The boy held out a basket of eggs. “We are supposed to bring you these.”
“Our chickens made them,” Sadie informed them both.
“Wow.” Tatiana smiled over her shoulder at Ian. “Look at the marvelous gift our new friends just brought us.” She turned back to the kids. “Does your mommy or daddy know you’re here?”
“Mummy is the one who sent us,” Jamie said as if it should have been obvious. “She said not to bother you, though.”
“Oh, that’s the last thing you could ever do. I’m just happy Ian and I will have someone to share all these eggs with. Do you like to eat them raw or do you think I should cook them?”
They both made a face at the first suggestion, then hollered, “You have to cook them!” in unison, though Sadie had to tell her, “Once I saw my uncle put a raw egg in a drink.”
“Did you ever do that, Ian, to pump up those muscles of yours?”
“Rafe dared me to drink a full glass of raw eggs once.” He shook his head, laughing at himself. “It was disgusting, but he did end up doing my chores for a week when I won the bet, so it was worth it.”
While Tatiana went into the kitchen to start cooking up eggs and bacon for all of them, the kids immediately ran over to the cabinet in the corner and pulled out a box filled with Lego pieces.
“I know how to build a car,” Jamie told Ian.
“I can make an airplane,” Sadie one-upped her brother as she sat crossed-legged on the hooked rug on the pine floor and dug her little hands into the Legos to dump a bunch all around her. “Want me to show you how?”
“You bet.” Ian found a spot on the rug between the kids, both of them talking over each other as they tried to show him the best way to put together a moving vehicle out of the scratched-up, worn Legos in the plastic box. Between Ian and his brothers, they’d probably had nearly every set of Legos as kids, and soon he was reaching over the dog on his lap into the box to make a spaceship of his own.
“I can’t get these two pieces apart!” Sadie whined, so he put down his own creation and focused on helping her with hers.
The way the little girl went from zero to sixty, from happy to frustrated in the blink of an eye, reminded him of his sister Mia when she’d been little. They hadn’t played much with Legos, but she’d been a whiz at Chutes and Ladders and, when she was a little older, Battleship. Oh yes, he thought with a grin, she’d loved to sink his ships.
He looked up, then, to find Tatiana smiling as she watched the three of them and the puppy play together on the floor. “I should have known making Lego spaceships would be yet another talent of yours,” she teased him.
Her skin was flushed from the steam rising off the pans on the little stove top, the small hairs around her forehead curling even more wildly than the others. A little Lego truck driving up his arm made him turn away, but not before he read with perfect clarity the emotion in her green eyes.
More than once she’d told him she loved him. More than once he’d told her it was impossible, that love couldn’t come that fast. But when she called out to them that bacon and eggs were ready and the kids dashed over to squeeze around the small table, moving behind her to stroke her hair and press a kiss to the top of her head was the most natural thing in the world.
Being here with Tatiana was so simple—board games and splashing in puddles and laughing at old movies. Life hadn’t been this normal or this fun for him since he was a kid. Being with other women had always meant fancy dinners, grand gestures, glittering jewels. And as he watched her help the kids settle with food and orange juice, he was struck by a sudden vision of having a life like this with Tatiana that stretched out past the storm—a life full of fun, laughter, games. She’d make every second joyful.
But just as quickly as that picture formed, he saw another one—a vision where he was too busy with work to enjoy being with her, with their kids.
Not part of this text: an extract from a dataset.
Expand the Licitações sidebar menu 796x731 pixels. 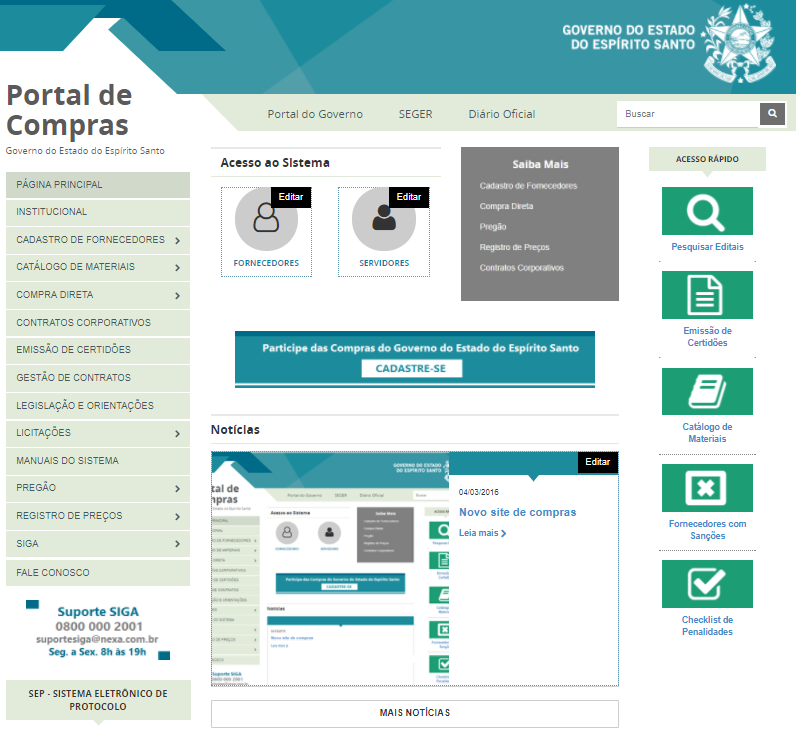click(176, 434)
She’d be busy too, with her films, and tensions would surely rise when they both tried—and failed—to carve out anything extra for each other.
A knock sounded on the door and when he got up to answer it, he found a very apologetic brunette on the other side. “Sadie, Jamie, you were supposed to bring the eggs and then turn right around and come home.”
Around a mouthful of eggs and bacon, Jamie said, “They asked us to stay.”
Sadie pointed at the pile of Legos on the floor. “Ian needed us to show him how to build a spaceship.”